Finally, another thread that runs through the book is the special regard in which its women characters are held. The men in the stories who have women to love really love them. The women are both strong and vulnerable, and their presence in a man’s life evokes powerful feelings.

A good example is Sherman’s “The Return of Talking Boy,” where Tom Horn tells of his growing affection for Hollie MacGuire. This is how he remembers her:

She smelled of the fragrance of earth and growing things. There were scratches on her arms from the brambles, white streaks on the suntanned skin. Her hair was tied back with a faded ribbon, but the loose strands kept moving over her face, as if caressing her.

When she smiles at him, something inside him melts. But Hollie is married to another man, and Tom’s days are numbered, so what might have been would never be. The emotions in the story ring bittersweet and true, and Sherman allows us to see that his male characters are both strong and vulnerable, too.

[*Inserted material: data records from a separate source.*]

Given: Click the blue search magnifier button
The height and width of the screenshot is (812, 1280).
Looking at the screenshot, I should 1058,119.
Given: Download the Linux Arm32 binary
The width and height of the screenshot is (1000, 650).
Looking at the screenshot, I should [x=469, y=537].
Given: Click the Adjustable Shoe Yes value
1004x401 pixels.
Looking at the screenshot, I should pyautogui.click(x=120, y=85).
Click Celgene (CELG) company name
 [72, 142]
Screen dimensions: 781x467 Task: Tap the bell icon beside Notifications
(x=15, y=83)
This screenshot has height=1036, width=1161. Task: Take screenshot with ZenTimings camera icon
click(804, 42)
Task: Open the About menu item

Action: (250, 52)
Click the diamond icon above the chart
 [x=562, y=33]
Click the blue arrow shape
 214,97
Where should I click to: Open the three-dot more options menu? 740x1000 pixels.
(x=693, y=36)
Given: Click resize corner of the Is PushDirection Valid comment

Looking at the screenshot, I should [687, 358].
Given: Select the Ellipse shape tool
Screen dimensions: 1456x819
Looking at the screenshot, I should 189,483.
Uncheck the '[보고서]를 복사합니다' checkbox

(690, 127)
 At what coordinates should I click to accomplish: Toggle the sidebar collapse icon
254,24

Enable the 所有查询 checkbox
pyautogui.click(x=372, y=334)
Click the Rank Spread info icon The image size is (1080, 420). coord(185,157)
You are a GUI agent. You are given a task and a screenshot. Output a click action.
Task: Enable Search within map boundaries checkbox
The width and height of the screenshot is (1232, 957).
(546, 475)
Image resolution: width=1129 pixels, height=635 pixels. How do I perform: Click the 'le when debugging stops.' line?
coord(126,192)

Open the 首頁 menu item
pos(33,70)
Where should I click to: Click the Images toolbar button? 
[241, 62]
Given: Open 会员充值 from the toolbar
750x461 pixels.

Jory Sherman has generously agreed to a short interview to accompany this review, and so I’m turning the rest of this blog page over to him.

The full title of your book is Shadows of Yesteryear: Western Short Stories. What makes these stories “western” for you besides the fact that they are set in the West?
They are set in times and places when the West was sparsely populated and there was all that grandness of mountains and prairie along with towns and settlements which were still struggling to become “civilized.”

The Alamo, Gleason's Pictorial Drawing Room Companion, 1854
Which, if any, of your stories in this collection could have been set in the modern-day West?
Most of them I suppose. The stories are about people and people adapt to their environment. There are still places in the West where life has not changed much despite the encroachment of civilization. And, in many cities today, there are still bank robbers and criminals of every sort, and there are places where men and women must stand their ground against government or corporate tyranny.

How did you settle on the title for the book?
I thought about the long shadows of afternoon and the evening of the West after its shining day was fading in memory.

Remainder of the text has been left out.